India Regulatory Brief: Multi-tier GST Structure Finalized and Gujarat Only State to Operationalize the Real Estate Act
Multi-Tier Goods and Services Tax (GST) Structure Finalised for Goods Categories
India is one step closer to implementing its most ambitious tax reform, the Goods and Services Tax (GST), which seeks to replace the existing multi-layered indirect tax structure, and in turn establish a single national market for goods and services in the country. On November 3, the GST Council reached a broad consensus over a four tier GST structure with the following slabs of 5 percent (mass consumption items like spices, tea, mustard oil), standard rates of 12 (processed foods) and 18 percent (soaps, oil, toothpaste, smartphones, refrigerators), and the higher slab of 28 percent (for white goods and cars). The segment of luxury cars and demerit goods such as tobacco and aerated drinks will be subject to the 28 percent tax slab in addition to a cess.
Essential items in the consumer price basket like food grains (rice, wheat) will be subject to zero GST. The government has also postponed a decision on the GST rate for gold till the tax slabs for all segments are finalized. It is also important to note that items that are presently subject to a tax range of 27 to 31 percent will come under the 28 percent slab under the GST regime. Moreover, middle class consumers will benefit from the lowering of tax incidence on items like soaps, toothpastes, refrigerators, which are presently subject to more than 27 percent in taxes.
Supporting legislation will now have to be passed in the coming weeks to ensure the GST gets implemented from the new financial year starting April 1, 2017. The winter session of India’s parliament starts on November 16 and the next GST Council meeting will be held on November 20. Remaining bottleneck issues include the division of powers in the administration of the new tax regime, finalising the tax rate for all goods, and working out a similar rate structure for services.
Gujarat State Notifies Rules to the Real Estate Act, Other States Yet to Follow
As per the rules of the Real Estate (Regulation and Development) Act of 2016, October 31 served as the last date for states to officially notify the rules under the Act in order to make it operational. However, Gujarat is the only state to have met this deadline.

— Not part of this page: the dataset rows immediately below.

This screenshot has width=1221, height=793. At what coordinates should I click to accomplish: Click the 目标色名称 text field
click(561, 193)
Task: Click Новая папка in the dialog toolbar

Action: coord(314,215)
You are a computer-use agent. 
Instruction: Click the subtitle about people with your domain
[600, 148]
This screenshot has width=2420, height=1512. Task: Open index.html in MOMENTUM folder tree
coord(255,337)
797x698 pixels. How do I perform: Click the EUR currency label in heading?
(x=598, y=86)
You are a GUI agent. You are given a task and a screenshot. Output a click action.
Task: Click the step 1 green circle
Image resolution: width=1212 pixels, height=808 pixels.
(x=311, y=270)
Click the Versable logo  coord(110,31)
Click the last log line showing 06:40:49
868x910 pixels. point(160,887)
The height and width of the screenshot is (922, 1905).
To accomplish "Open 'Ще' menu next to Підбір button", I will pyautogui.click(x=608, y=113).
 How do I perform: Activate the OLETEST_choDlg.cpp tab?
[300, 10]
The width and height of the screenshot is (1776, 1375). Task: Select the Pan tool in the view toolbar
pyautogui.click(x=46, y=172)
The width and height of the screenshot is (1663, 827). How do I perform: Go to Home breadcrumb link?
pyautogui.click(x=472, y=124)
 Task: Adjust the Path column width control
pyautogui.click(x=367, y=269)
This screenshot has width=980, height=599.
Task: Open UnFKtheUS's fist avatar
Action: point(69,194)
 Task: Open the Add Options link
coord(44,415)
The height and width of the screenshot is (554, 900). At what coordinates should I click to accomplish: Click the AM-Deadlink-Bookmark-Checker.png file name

The Real Estate Act is important for the regulation of India’s booming housing sector and primarily seeks to protect the interests of homebuyers.
Following the law’s enactment, the Ministry of Housing and Urban Poverty Alleviation (HUPA) formulated the Model Rules and Model Regulations for Regulatory Authorities based on public feedback to ensure uniform implementation of the Real Estate Act throughout the country. HUPA’s Model Rules stipulate that real estate developers will have to update the status of their projects for the benefit of buyers and will need to deposit 70 percent of the unused funds in a separate bank account to ensure completion. In case of delay in ongoing projects, developers will be required to inform the public of the final building plan along with changes made, the amount collected from the allottees, account of expenditure, original timeline, and expected date of completion.
Incorporating feedback from various stakeholders, HUPA halved the initial registration fees for real estate developers and reduced the renewal registration fee. Finally, developers will not need to divulge their income tax returns as was proposed in the earlier draft of the rules. This final framework of the Model Rules and Model Regulations is what needs to get ratified by the respective state legislatures for the Act to get operational.
E-Pharmacy Startups to Soon Get Regulated in India
The government is working on a policy to govern the online sale of medicines in order to level the playing field between online and traditional offline retailers. At present, India has about 50 e-pharmacy startups including 1mg.com, Bookmeds, mChemist, Medidart, Medlife, Medstar, Netmeds, Pharmeasy, and Zigy.com. They have raised US$ 92.6 million in funding so far and could be a game-changer in improving the scope and timely delivery of medicines to all areas. Consequently, the government’s position is to draw up a policy that facilitates the growth of e-pharmas while stipulating the regulatory parameters of quality, cost, and access.
Triggering the government’s sudden move towards greater scrutiny and regulation of online pharmacies is the call for a nationwide strike on November 23 by the All India Organization of Chemists & Druggists. They argue that medicine e-tailers will threaten the livelihoods of the 800,000 chemists and 8 million workers in this segment and impact the health of the general public. Nevertheless, the government is of the opinion that far from threatening the sector’s traditional brick-and-mortar stores, the rise of e-pharmacies will promote healthy competition, widen the reach of critical medicines to remote areas, introduce more cost-effective models, improve upon the timely availability of medicines, and boost entrepreneurship in India’s e-commerce market.
Certain rules are already in place for online sellers such as the requirement of uploading scanned prescriptions. The new policy will therefore aim to balance the need for enabling the viability of the online model and regulation to ensure health security and space for both traditional and online sellers.